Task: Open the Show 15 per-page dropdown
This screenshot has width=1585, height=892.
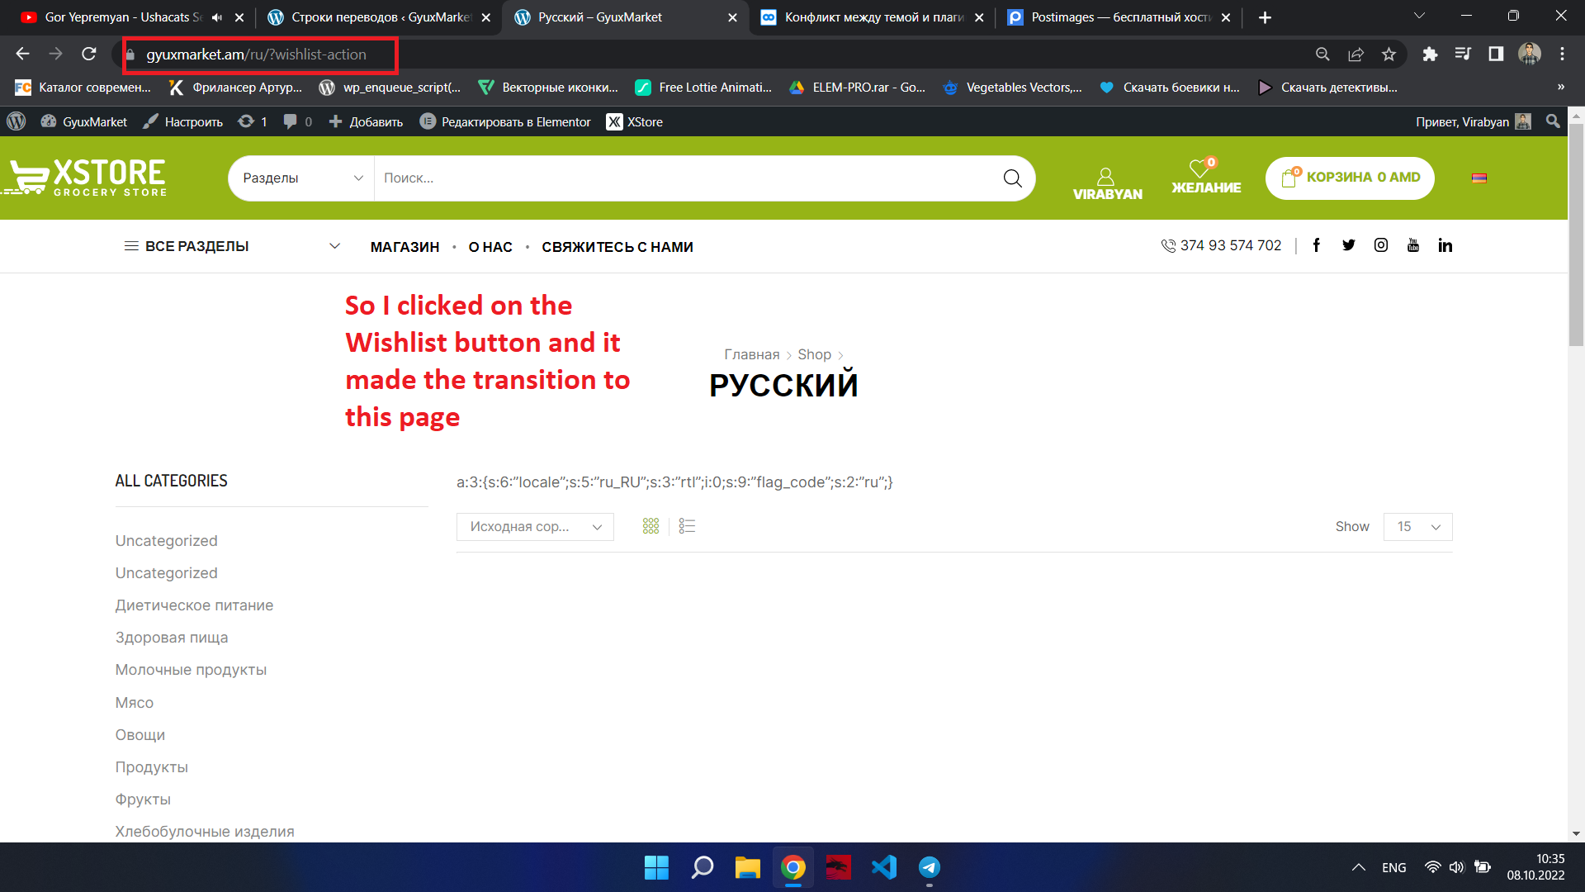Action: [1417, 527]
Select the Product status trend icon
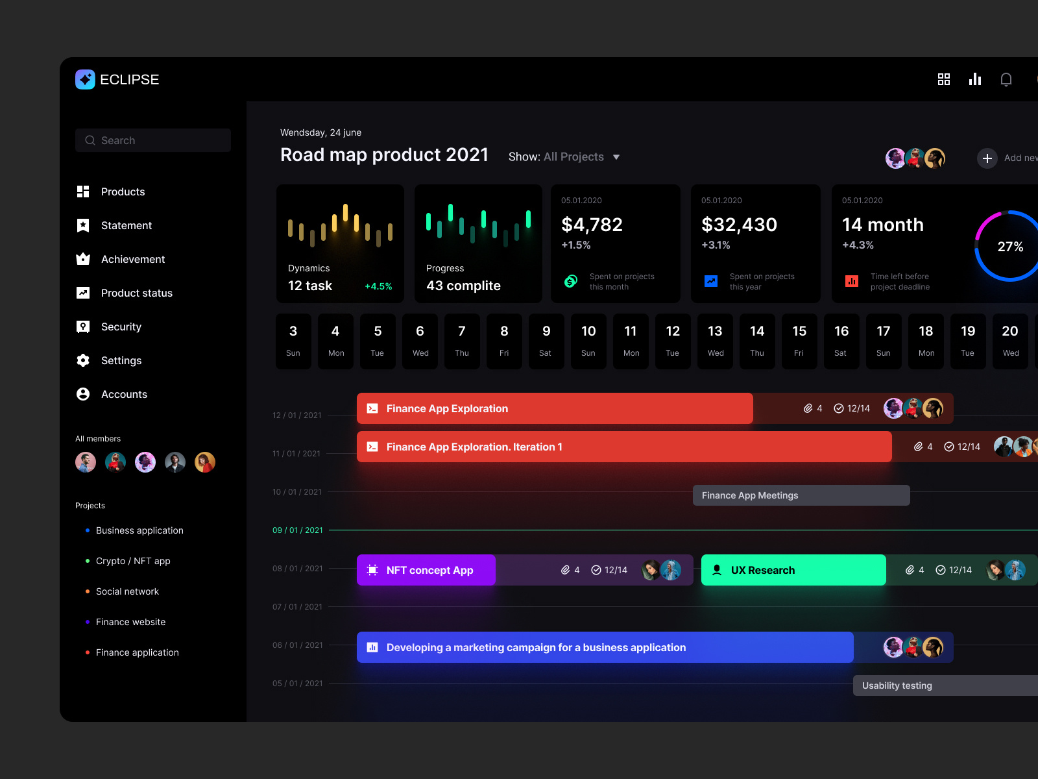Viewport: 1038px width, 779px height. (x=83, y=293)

---

Task to complete – Write out, exactly as they stand, the line with "This screenshot has width=1585, height=892." and every line after it through the end of the entries above; omit the pictures.

Finished task –
This screenshot has width=1585, height=892.
Action: [1417, 527]
Select the Product status trend icon
Viewport: 1038px width, 779px height. (x=83, y=293)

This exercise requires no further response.